-- Opening Marker --

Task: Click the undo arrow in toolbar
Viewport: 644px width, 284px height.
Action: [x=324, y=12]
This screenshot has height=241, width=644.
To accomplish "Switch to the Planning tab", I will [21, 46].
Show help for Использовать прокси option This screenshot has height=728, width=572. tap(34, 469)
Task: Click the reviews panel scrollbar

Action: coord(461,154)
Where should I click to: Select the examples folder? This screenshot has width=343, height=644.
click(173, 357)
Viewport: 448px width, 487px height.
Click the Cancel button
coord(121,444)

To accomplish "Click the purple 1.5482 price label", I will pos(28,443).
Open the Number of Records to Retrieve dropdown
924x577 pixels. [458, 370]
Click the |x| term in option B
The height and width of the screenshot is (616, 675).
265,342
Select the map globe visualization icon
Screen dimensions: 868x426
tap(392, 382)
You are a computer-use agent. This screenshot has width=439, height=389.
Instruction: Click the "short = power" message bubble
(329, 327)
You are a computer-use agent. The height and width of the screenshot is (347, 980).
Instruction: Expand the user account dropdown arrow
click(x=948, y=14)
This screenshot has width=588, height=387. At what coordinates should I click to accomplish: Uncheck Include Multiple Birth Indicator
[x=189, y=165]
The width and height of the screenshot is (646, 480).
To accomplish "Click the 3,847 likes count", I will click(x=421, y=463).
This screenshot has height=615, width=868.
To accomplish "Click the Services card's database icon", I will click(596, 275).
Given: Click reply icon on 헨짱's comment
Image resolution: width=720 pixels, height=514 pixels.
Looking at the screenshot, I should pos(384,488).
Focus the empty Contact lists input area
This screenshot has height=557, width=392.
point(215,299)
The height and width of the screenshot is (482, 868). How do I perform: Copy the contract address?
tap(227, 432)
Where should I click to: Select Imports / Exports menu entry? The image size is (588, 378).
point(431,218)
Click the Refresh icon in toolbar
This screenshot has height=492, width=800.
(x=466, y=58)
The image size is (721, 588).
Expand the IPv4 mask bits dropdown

-- Closing Marker --

In restating the data, begin at its first line, reproduce each line word for word, and conclude with the line that contains "The width and".

> **WRITTEN ANSWER**
Task: Click the undo arrow in toolbar
Viewport: 644px width, 284px height.
Action: [x=324, y=12]
This screenshot has height=241, width=644.
To accomplish "Switch to the Planning tab", I will [21, 46].
Show help for Использовать прокси option This screenshot has height=728, width=572. tap(34, 469)
Task: Click the reviews panel scrollbar

Action: coord(461,154)
Where should I click to: Select the examples folder? This screenshot has width=343, height=644.
click(173, 357)
Viewport: 448px width, 487px height.
Click the Cancel button
coord(121,444)

To accomplish "Click the purple 1.5482 price label", I will pos(28,443).
Open the Number of Records to Retrieve dropdown
924x577 pixels. [458, 370]
Click the |x| term in option B
The height and width of the screenshot is (616, 675).
265,342
Select the map globe visualization icon
Screen dimensions: 868x426
tap(392, 382)
You are a computer-use agent. This screenshot has width=439, height=389.
Instruction: Click the "short = power" message bubble
(329, 327)
You are a computer-use agent. The height and width of the screenshot is (347, 980).
Instruction: Expand the user account dropdown arrow
click(x=948, y=14)
This screenshot has width=588, height=387. At what coordinates should I click to accomplish: Uncheck Include Multiple Birth Indicator
[x=189, y=165]
The width and height of the screenshot is (646, 480).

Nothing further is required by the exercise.